Posted in America, Law, Patents at 4:06 pm by Dr. Roy Schestowitz

Summary: An upcoming case, dealing with what governments can and cannot do with/to patents (specifically the US government and US patents), interests the litigation ‘industry’ because it loathes reviews of low-quality and/or controversial patents (these reviews discourage litigation or stop lawsuits early on in the cycle)

THE DEPARTURE of the U.S. Patent and Trademark Office (USPTO) from science and technology was noted here earlier today; it not only abandons actual innovation but also justice itself. It’s rather troubling. It all happened quite fast under Donald Trump and corrupt Wilbur Ross (new Director and deputy appointed); at the same time two right-wing ‘activists’ were also appointed as Justices.

Looking back at the past fortnight’s news we take note of Watchtroll’s article from two weeks ago about Bayh-Dole, wherein Joseph Allen defends public work (government/universities) being handed over for trolls to attack the public with. Remember that USPTO chiefs are rather sympathetic towards trolls. This cannot be ignored.

One other topic covered here two weekends ago was that chasm separating individuals and non-human entities, i.e. “person” versus “government”/”corporation” (similar to “corporations” as “people” or corporate bribery as “free speech”). Watchtroll explained it as follows on the last day of last month: “Return Mail also cites to the Supreme Court’s 1991 decision in International Primate Protection League v. Administrators, Tulane Educational Fund to note that the Court has previously said that courts should be reluctant to read “person” as meaning the sovereign where such a reading is “decidedly awkward.””

IPPro Patents’ coverage said this:

The US Supreme Court has granted Return Mail v US Postal Service and will consider whether the government is a “person” who may petition to institute review proceedings under the America Invents Act (AIA).

Return Mail had petitioned the Supreme Court for certiorari following a US Court of Appeals for the Federal Circuit decision last year.

Return Mail had originally tried to licence its patent for the processing of mails items that are undeliverable to the US Postal Service but was unsuccessful.

Return Mail then filed a lawsuit in the US Claims Court, alleging patent infringement.

The US Postal Service countered this by filing a petition with the USPTO for a covered business method review.
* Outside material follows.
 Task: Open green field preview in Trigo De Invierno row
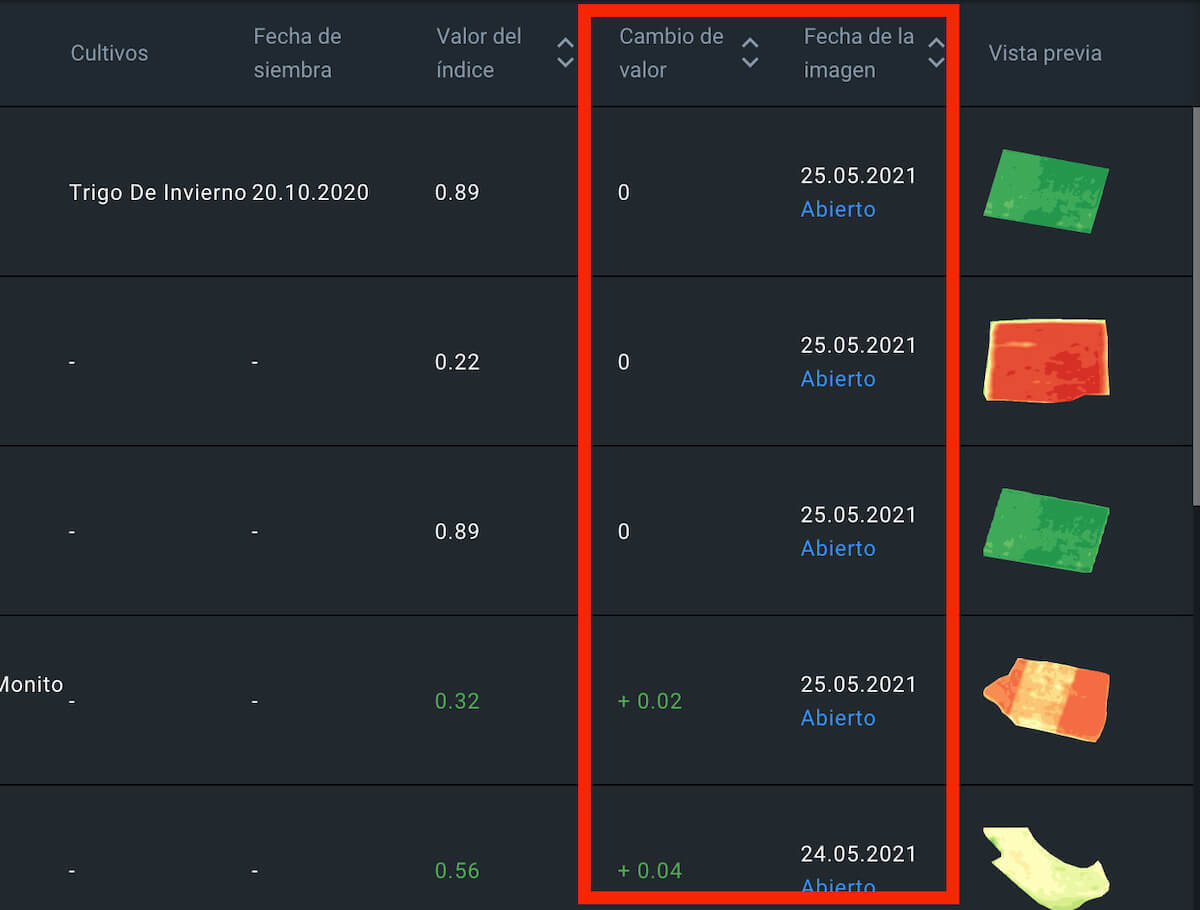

Dissatisfied with the Federal Circuit‘s decision and what it means for Patent Trial and Appeal Board (PTAB) petitions, namely inter partes reviews (IPRs) — filed by or against the government — they take it up to SCOTUS. As Patent Docs explained:

On Friday, October 26, 2018, the Supreme Court granted certiorari in Return Mail, Inc. v. U.S. Postal Service, in order to answer the question whether the government can bring post-grant review proceedings under the Leahy-Smith America Invents Act, or AIA. Specifically, the Supreme Court agreed to review whether the government is a “person” under the AIA, as is required to file a petition seeking the institution of AIA review proceedings.

The case began with Return Mail seeking to license its patent to the Postal Service as early as 2006. Return Mail is the assignee of U.S. Patent No. 6,826,548, which claims methods, computer programs, and systems for processing undeliverable or returned mail. Claim 1 covers using encoded data (essentially, a bar code) that is added to the item before mailing to identify the intended recipient and notify the sender with new recipient information to allow the sender to update its records. Instead of licensing the ’548 patent, the Postal Service filed a petition for ex parte reexamination with the U.S. Patent and Trademark Office. The USPTO instituted the reexamination proceeding, but eventually confirmed the validity of the patent. Return Mail then filed a complaint against the Postal Service in the Court of Federal Claims.

SCOTUS has generally declined to revisit patent scope case (those that truly matter to us) and repeatedly defended PTAB IPRs. The above case, to us at least, does not matter all that much, but surely it will be looked at quite closely for months to come. Patent maximalists hope to exploit it to limit AIA review proceedings.